**To do**
1/ Using the passage below on the Chernobyl accident, explain in one to three sentences why Units 1 and 2 at Chernobyl were restarted in October 1986.
2/ In the passage below on the Chernobyl accident, what share of its farmland has Belarus lost as a result of the disaster?

**Selected passage**

Much of the radiation fell on the plant site and surrounding towns and farms, but some was carried into several neighbouring countries, including Sweden, Poland, Romania, Switzerland, West Germany and Yugoslavia. In these countries, radiation levels temporarily increased to several times normal levels. In the town of Chernobyl, 12 miles from the site of the accident, a maximum radiation of 15 millirems/hour was reported. Normal background radiation in most parts of the world is about 0.01 millirems/hour.

In economic terms, the accident has been a disaster for the former Soviet Union and the newly independent states of Ukraine and Belarus, which have inherited the problem. In addition to the cost of resettling 135,000 people, they face the loss of the $1.9 billion plant itself, a cleanup bill in the hundreds of millions of dollars and the loss of much needed nuclear generating capacity. This potential loss of electrical production was so serious, in fact, that in October 1986 Units 1 and 2 at Chernobyl were restarted. Unit 3, which shares a control room and generating equipment with the unit destroyed in the accident, was restarted in the early part of 1988. As noted previously, the international community has recently (December 1995) moved to provide financial assistance to Ukraine so that, by the year 2000, all four units at Chernobyl can be closed.

On top of these costs comes the cost of improving safety standards for all RBMK reactors in the former Soviet Union. Measures being instituted include an increased number of absorbers, higher enrichment of fuel, control rod modifications and improvements in the protection against human error in the early stages of an accident (i.e., more automation).

The affected countries of the former Soviet Union also face the loss of much valuable farmland and the associated loss of agricultural production. For example, Belarus has lost 20% of its farmland as a result of the disaster. One American study done soon after the accident put its total cost to the economy of the former Soviet Union at $3.7 to $6 billion (U.S.). The Soviets themselves admitted to direct losses of some $3.6 billion (U.S.) at that time.   More recently, however, other authorities have estimated that some $200 billion rubbles ($380 billion Cdn.) would be required over the next 10 years to cope with the consequences of the Chernobyl disaster. Whatever the final figure turns out to be, it will represent an enormous drain on the economy of the whole region.

**Listed records**
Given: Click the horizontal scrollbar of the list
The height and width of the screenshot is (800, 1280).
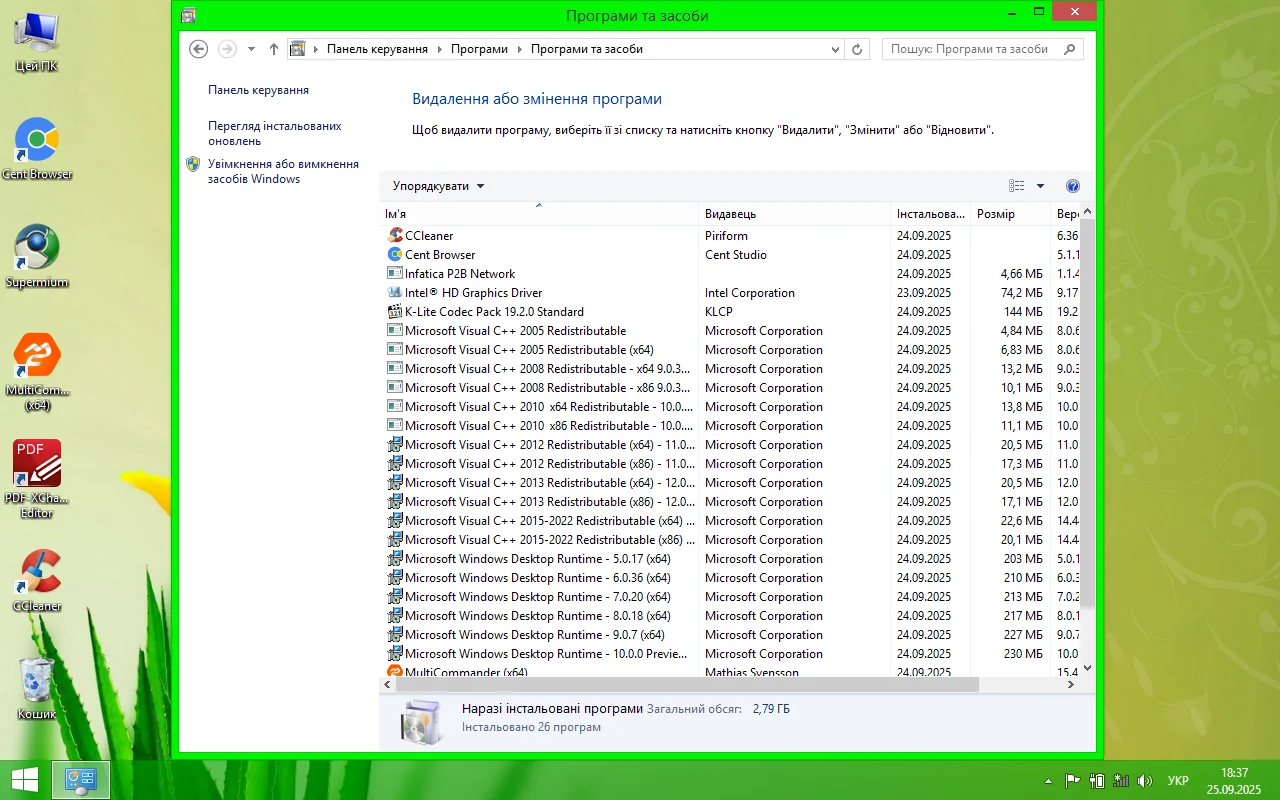Looking at the screenshot, I should (x=686, y=685).
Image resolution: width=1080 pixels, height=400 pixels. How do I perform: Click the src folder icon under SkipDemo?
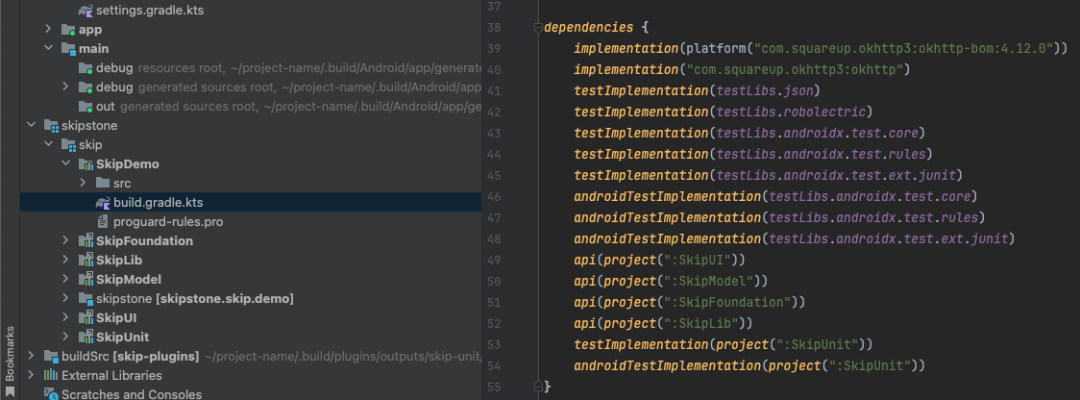[x=102, y=183]
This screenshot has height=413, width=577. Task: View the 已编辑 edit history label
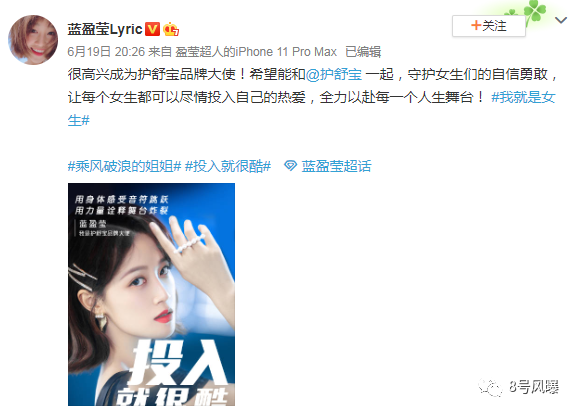pyautogui.click(x=363, y=52)
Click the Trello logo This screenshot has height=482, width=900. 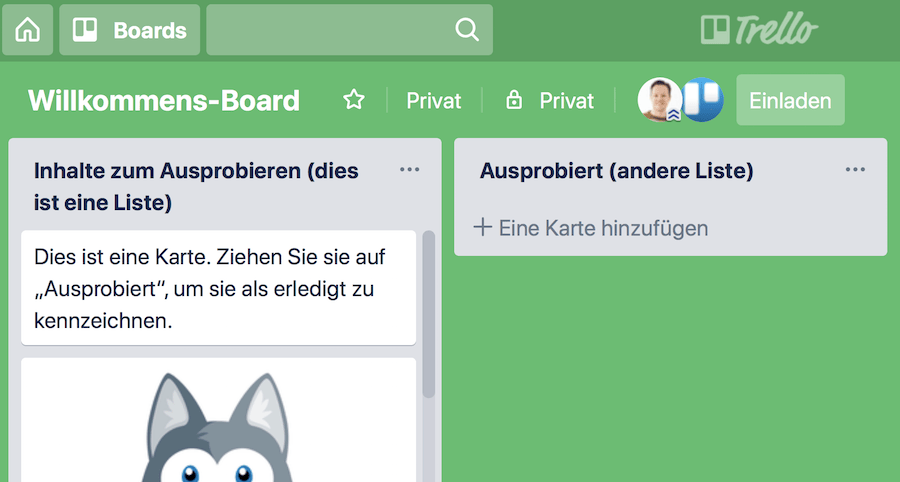tap(759, 30)
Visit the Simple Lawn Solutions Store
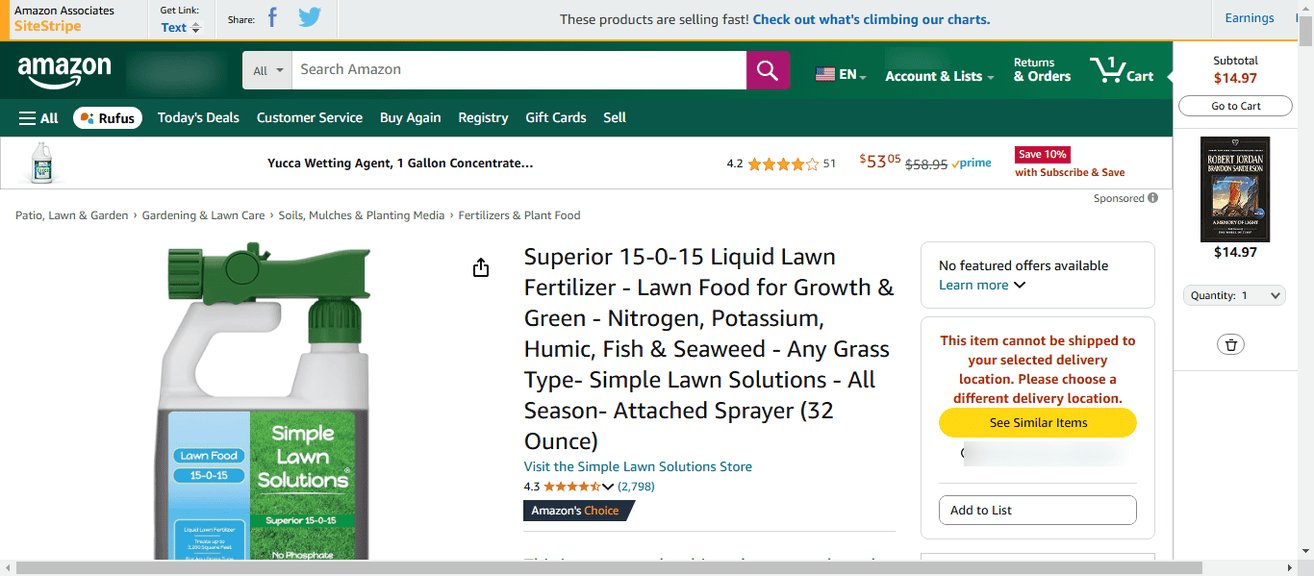This screenshot has width=1314, height=576. (x=637, y=467)
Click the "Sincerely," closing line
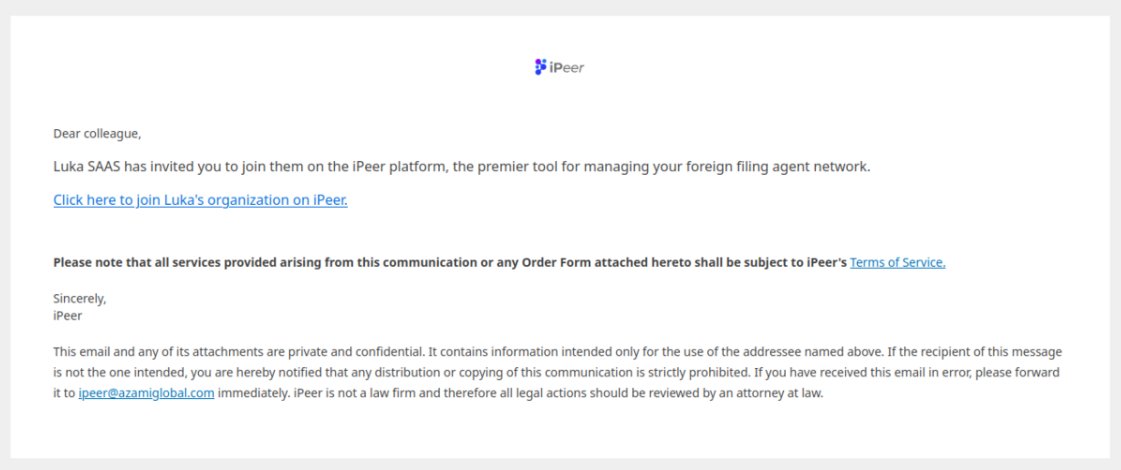The image size is (1121, 470). click(x=80, y=297)
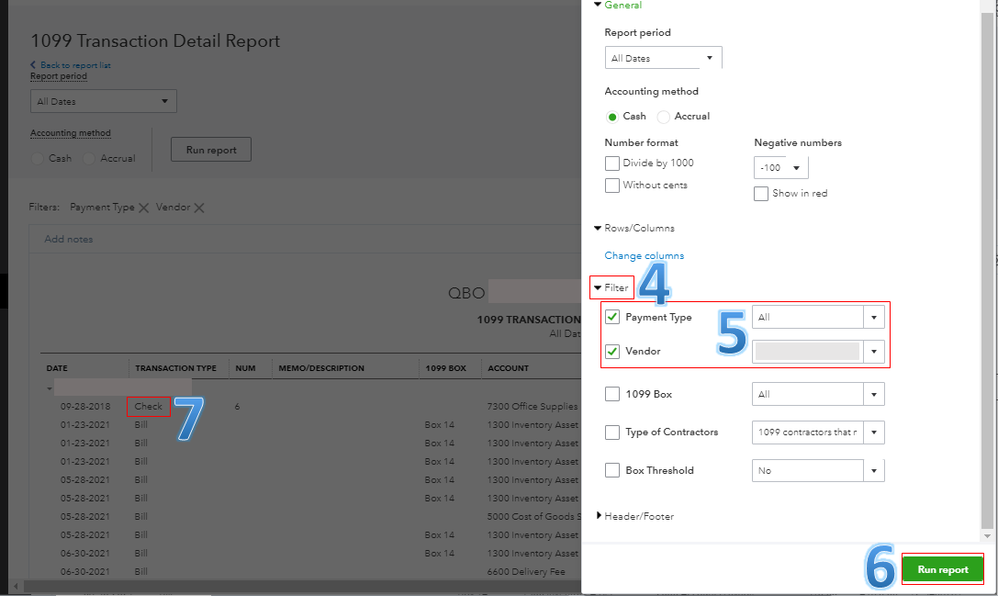998x596 pixels.
Task: Open the Report period dropdown in panel
Action: (663, 58)
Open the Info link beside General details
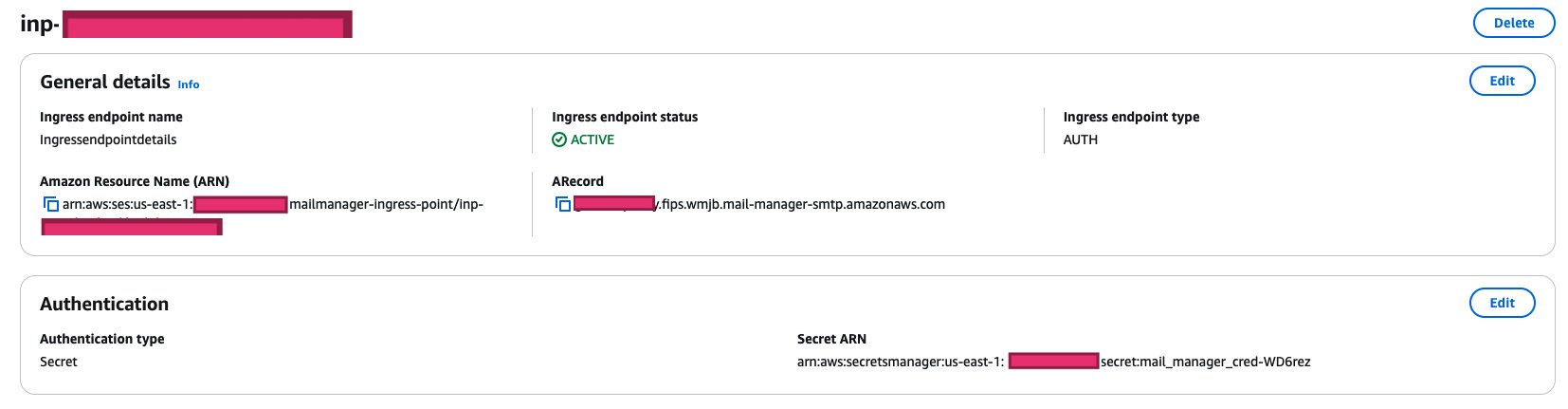 [x=189, y=84]
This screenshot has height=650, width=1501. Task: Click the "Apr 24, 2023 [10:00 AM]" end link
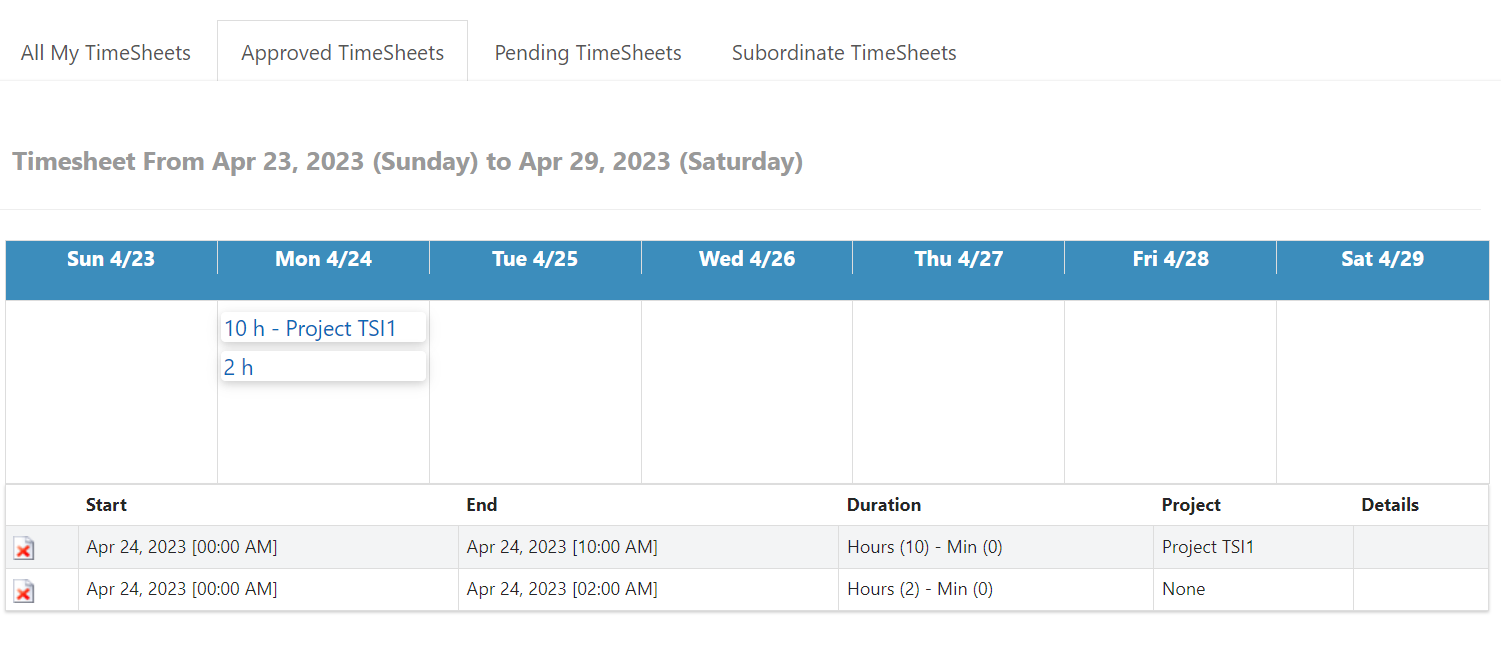(562, 547)
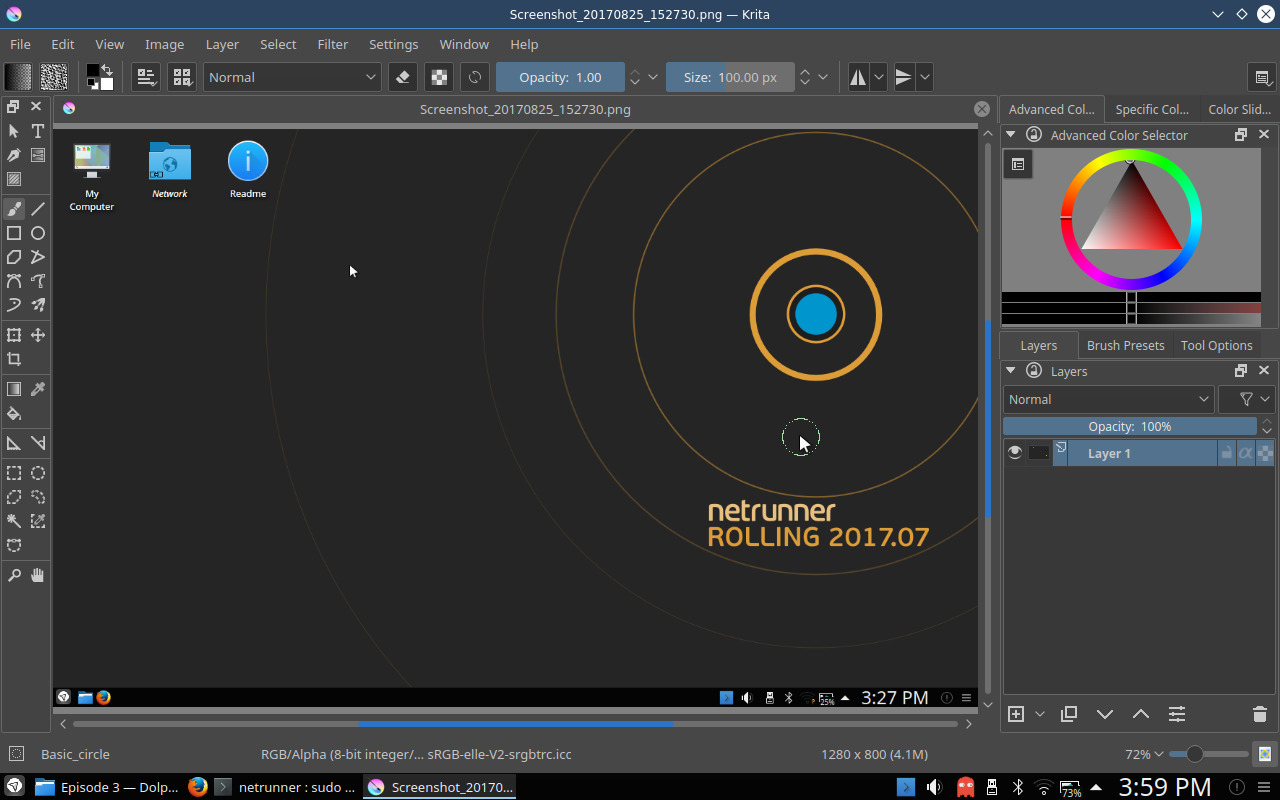The image size is (1280, 800).
Task: Switch to the Brush Presets tab
Action: 1125,345
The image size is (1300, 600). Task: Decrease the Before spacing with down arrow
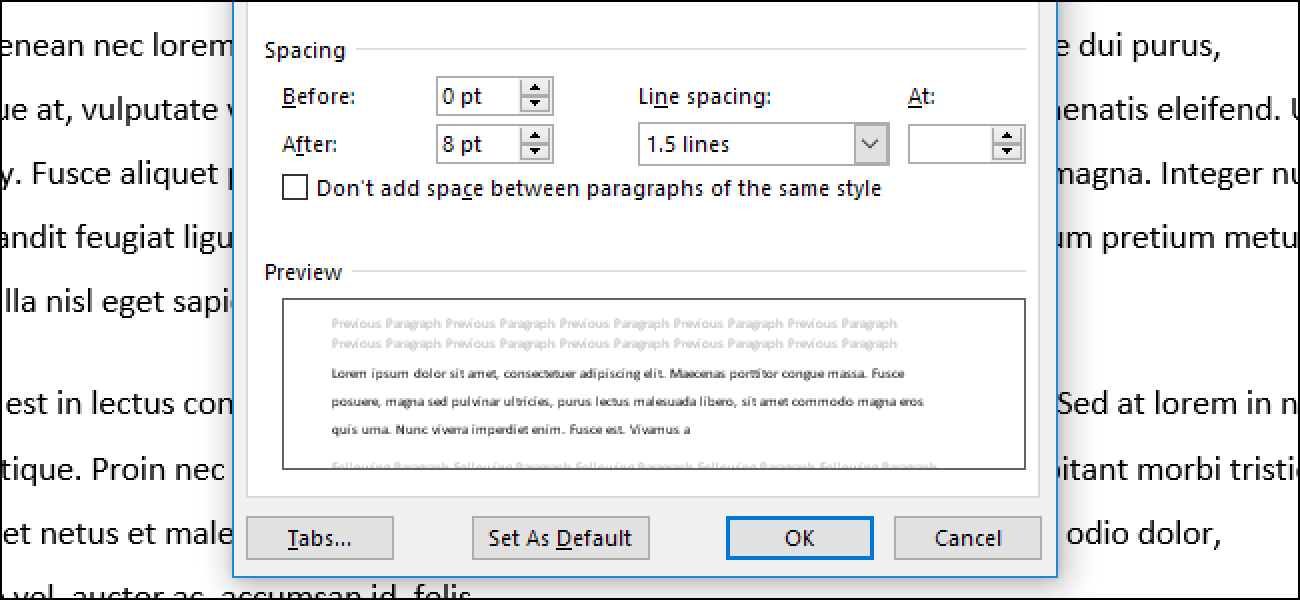click(536, 104)
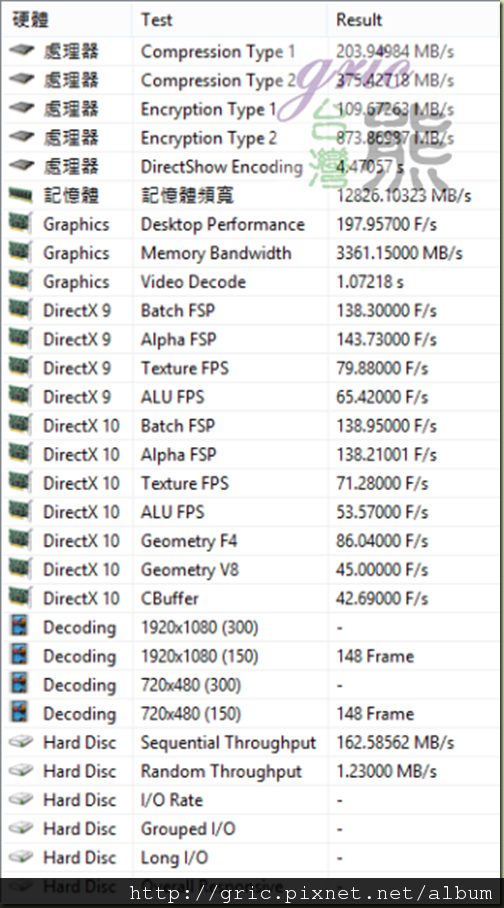Click the RAM icon in 記憶體頻寬 row
Screen dimensions: 504x908
20,195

**Results for the exercise**
1/ Units 1 and 2 were restarted because the potential loss of electrical production was very serious. The accident had already threatened the loss of much-needed nuclear generating capacity, so the two units were brought back into service.

2/ Belarus has lost 20% of its farmland.